National Enquirer sold to group that includes indicted ex-MoviePass chairman

In this photo illustration, celebrity gossip dominates the cover of the National Enquirer magazine on April 11, 2019 in Chicago, Illinois.

Scott Olson | Getty Images

The National Enquirer, the tabloid at the center of former President Donald Trump’s multiple scandals, will be sold to Theodore Farnsworth, the former chairman of MoviePass who has been indicted for securities fraud.

The Enquirer’s parent company, a360 Media, has agreed to sell – along with other tabloid brands National Examiner, The Globe and National Enquirer UK – to VVIP Ventures, a joint venture. Winco Ventures and Icon Publishing, the companies said Monday. Vinco owns Lomotif, which he describes as a competitor to TikTok.

“We look forward to integrating these publications into our business and continuing their legacy of success,” Winco Executive Chairman Rod Vanderbilt said in a statement.

The value of the deal was not disclosed, but Farnsworth, the founder of Icon Publishing, told The New York Times that it was a little less than $100 million. The National Enquirer has been on the block for nearly four years.

Both sides of the transaction have checkered and controversial histories.

In November, prosecutors alleged that Farnsworth and others misled investors about MoviePass, the once popular movie ticketing startup, by saying that its “unlimited” plan would be sustainable and profitable. . Rather, officials said, the two men knew it was simply a marketing ploy. The Securities and Exchange Commission also accused Farnsworth of wrongdoing. A spokesman for Farnsworth has said his lawyers will fight the charges until they are proven.

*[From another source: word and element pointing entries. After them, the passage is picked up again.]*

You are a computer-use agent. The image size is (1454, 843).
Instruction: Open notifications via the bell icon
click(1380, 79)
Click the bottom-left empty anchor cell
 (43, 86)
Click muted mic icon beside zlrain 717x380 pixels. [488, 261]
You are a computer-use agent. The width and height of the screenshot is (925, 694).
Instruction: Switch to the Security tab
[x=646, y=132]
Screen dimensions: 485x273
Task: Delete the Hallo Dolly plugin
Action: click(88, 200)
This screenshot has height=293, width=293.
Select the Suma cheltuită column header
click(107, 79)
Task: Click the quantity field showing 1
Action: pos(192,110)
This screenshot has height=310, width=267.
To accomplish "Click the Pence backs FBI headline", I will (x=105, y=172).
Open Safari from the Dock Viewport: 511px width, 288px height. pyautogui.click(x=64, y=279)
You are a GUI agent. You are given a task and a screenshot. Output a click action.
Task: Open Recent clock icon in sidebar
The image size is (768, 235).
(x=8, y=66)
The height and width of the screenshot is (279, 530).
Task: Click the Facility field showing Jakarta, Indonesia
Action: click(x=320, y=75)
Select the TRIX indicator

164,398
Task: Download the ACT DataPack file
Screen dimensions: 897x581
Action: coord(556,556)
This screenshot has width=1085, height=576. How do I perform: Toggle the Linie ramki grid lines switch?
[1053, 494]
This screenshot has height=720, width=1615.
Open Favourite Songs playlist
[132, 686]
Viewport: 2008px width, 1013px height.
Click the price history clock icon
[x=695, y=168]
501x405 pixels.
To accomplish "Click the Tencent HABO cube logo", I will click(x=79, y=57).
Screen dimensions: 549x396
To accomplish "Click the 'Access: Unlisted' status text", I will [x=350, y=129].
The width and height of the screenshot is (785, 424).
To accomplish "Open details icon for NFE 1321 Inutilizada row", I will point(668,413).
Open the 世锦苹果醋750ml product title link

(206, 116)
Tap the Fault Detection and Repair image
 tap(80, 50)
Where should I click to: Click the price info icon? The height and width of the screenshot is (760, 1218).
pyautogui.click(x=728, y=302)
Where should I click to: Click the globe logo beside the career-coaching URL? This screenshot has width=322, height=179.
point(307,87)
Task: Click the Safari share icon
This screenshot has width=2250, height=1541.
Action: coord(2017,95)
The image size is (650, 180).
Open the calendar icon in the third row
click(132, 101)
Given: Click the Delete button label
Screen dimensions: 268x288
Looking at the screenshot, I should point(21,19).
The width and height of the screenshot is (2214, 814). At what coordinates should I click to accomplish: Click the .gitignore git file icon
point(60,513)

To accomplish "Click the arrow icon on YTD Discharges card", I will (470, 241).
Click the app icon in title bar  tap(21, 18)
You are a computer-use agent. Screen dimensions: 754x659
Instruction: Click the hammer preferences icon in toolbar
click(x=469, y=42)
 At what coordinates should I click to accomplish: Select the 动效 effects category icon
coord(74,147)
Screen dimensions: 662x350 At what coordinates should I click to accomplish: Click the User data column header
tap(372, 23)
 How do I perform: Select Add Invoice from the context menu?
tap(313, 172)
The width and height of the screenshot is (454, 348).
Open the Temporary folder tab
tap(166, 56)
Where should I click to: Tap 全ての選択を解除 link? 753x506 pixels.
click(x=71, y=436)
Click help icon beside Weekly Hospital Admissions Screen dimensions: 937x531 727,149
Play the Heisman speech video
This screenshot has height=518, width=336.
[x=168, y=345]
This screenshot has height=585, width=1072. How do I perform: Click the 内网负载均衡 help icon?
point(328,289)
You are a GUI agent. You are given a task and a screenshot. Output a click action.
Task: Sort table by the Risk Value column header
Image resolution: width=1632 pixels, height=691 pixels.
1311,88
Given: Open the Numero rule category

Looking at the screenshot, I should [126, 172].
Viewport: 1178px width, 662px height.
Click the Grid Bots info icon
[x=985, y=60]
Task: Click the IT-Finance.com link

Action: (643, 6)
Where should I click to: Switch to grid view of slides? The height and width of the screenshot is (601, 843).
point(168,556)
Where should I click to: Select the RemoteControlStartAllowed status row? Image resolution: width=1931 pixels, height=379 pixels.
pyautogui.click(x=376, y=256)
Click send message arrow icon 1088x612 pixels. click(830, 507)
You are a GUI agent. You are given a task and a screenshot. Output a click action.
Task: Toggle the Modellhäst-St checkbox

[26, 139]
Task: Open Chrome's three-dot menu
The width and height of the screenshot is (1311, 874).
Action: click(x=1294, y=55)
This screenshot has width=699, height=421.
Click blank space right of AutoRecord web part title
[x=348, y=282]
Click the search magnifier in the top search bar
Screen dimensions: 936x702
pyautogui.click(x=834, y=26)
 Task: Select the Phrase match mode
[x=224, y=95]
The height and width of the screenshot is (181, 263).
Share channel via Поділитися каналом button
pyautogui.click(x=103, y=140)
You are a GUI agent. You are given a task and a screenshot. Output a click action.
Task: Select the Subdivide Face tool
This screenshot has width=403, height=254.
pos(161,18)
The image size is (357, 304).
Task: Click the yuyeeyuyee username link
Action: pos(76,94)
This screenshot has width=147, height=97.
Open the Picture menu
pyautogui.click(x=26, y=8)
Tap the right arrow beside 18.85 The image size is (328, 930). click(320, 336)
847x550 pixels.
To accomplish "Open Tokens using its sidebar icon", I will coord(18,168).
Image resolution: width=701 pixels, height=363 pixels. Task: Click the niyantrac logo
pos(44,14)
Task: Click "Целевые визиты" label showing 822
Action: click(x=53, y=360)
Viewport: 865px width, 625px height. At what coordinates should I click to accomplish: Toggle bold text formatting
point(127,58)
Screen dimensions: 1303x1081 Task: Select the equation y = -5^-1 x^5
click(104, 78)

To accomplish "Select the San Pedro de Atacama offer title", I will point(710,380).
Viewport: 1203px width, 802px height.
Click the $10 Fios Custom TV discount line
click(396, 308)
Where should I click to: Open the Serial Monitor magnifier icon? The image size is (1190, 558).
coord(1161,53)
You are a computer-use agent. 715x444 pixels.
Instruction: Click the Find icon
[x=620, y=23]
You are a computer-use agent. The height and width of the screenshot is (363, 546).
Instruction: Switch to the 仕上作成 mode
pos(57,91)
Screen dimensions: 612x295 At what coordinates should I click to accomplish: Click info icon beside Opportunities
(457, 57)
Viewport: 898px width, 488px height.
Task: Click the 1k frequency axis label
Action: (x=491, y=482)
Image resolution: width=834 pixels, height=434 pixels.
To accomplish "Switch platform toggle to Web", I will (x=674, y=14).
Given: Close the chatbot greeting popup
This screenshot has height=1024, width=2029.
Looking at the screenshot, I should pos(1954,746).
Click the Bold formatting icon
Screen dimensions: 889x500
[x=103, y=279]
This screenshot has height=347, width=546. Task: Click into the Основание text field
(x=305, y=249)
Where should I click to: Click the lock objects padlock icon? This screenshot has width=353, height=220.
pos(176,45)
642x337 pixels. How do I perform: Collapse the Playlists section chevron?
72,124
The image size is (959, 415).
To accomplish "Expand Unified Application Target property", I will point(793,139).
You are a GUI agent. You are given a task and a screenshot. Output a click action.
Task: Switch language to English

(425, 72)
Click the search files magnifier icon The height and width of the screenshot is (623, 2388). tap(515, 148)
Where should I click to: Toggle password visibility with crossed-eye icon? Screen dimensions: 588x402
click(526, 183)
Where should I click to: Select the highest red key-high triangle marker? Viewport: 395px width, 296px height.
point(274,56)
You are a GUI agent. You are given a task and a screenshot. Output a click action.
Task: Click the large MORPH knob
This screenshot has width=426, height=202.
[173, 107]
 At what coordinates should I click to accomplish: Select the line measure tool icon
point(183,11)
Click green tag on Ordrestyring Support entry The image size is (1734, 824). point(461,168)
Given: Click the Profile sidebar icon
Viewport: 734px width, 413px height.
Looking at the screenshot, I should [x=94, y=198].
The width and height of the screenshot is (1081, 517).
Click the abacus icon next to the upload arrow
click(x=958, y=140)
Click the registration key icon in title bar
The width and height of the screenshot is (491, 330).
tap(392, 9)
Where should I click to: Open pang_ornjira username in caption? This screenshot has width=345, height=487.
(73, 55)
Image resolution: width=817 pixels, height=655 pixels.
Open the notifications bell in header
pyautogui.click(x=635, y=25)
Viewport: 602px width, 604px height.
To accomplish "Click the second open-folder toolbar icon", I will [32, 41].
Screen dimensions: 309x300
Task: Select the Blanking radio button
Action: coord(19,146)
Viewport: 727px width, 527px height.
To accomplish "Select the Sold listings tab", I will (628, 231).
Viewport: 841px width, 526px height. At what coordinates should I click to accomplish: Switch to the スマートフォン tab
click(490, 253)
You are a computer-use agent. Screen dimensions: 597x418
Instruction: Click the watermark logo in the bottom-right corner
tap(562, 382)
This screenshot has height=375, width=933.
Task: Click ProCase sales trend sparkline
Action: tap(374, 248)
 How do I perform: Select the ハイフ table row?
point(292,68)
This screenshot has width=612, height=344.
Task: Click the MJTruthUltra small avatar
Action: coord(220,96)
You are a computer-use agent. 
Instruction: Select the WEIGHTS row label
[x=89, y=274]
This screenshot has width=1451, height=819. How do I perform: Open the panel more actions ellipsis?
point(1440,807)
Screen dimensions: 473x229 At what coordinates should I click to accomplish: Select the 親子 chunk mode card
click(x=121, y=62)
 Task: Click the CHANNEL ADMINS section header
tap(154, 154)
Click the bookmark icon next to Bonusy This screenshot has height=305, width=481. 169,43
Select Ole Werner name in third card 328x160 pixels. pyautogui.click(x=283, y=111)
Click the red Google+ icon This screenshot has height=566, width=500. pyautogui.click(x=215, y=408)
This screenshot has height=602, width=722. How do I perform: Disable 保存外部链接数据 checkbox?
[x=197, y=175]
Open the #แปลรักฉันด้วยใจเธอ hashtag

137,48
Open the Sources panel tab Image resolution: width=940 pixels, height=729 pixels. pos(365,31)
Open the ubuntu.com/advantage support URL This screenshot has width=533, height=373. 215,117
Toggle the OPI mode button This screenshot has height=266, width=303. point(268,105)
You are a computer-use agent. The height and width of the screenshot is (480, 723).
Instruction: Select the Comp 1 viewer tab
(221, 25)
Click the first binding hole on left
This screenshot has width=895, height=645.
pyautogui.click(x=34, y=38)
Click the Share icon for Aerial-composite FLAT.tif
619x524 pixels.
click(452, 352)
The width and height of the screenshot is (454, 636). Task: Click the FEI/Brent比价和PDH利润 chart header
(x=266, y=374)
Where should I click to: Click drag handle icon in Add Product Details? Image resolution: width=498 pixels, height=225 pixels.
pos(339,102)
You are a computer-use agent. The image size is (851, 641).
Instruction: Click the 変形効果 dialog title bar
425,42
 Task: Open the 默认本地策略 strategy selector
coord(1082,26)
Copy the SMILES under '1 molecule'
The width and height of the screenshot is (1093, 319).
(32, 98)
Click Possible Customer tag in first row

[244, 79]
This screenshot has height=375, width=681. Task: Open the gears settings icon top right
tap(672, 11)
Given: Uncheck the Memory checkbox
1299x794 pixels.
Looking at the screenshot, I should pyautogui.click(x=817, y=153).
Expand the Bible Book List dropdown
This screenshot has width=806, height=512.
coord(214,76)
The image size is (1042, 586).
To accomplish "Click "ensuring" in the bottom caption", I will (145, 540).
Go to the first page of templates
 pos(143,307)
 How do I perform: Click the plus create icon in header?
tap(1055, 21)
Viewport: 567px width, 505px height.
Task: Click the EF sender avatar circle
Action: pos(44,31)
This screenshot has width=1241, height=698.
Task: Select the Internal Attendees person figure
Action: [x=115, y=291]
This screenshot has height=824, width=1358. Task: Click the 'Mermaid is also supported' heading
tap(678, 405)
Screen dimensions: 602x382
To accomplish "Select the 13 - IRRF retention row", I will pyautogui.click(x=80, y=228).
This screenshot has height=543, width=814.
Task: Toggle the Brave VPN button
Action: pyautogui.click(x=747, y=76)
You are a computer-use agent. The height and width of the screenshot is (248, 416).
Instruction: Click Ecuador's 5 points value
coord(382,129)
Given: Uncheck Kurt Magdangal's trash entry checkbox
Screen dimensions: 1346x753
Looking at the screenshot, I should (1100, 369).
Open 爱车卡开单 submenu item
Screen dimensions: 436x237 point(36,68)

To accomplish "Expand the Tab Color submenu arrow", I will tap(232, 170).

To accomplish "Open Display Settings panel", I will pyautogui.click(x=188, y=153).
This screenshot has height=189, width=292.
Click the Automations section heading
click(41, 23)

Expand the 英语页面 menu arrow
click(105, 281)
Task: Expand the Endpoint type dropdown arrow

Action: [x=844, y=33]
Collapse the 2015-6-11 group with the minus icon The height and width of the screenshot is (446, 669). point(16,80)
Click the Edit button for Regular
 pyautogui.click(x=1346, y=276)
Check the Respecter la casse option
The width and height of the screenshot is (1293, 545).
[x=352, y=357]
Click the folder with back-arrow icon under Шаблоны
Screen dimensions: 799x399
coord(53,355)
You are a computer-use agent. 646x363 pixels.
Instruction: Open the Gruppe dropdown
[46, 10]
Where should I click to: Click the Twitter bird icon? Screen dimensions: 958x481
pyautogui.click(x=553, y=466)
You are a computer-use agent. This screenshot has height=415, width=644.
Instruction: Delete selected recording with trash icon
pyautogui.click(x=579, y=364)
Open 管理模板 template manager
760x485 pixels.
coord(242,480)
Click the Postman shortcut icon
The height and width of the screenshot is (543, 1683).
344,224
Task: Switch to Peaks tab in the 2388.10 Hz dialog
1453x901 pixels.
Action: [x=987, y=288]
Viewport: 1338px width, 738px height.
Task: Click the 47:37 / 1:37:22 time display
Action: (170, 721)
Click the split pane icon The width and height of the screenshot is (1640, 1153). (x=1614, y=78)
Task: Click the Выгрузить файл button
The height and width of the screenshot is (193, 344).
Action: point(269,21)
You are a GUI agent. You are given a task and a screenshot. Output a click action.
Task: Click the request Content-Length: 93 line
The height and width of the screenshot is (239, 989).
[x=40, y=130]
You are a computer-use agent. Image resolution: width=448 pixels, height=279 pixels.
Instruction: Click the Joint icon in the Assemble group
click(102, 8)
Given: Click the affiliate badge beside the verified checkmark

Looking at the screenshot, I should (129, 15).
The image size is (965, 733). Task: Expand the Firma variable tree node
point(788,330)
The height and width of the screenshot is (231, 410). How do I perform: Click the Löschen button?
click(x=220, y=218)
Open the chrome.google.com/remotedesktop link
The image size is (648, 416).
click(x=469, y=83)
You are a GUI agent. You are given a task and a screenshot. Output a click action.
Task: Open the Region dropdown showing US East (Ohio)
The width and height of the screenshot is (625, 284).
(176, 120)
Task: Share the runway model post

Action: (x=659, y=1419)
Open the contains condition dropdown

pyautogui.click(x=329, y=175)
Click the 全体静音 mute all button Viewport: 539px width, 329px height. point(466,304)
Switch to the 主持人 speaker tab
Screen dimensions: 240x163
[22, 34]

News of the settlement also comes a week after former National Enquirer publisher David Packer and his attorney were seen entering a Manhattan courthouse where a grand jury was convened to determine The question was whether Trump should be indicted over an alleged scheme to pay porn star Stormy Daniels. Before the 2016 election

Packer was known to be a friend of Trump. He has been accused of adopting a “catch and kill” strategy on stories that appeared potentially embarrassing to Trump. Meaning, the investigator under his watch would allegedly pay for stories about Trump and never publish them.

In 2018, for example, federal prosecutors granted immunity to the National Enquirer’s parent company over a $150,000 hush-money payment the tabloid made to Playboy model Karen McDougall, who it claims had an affair with Trump.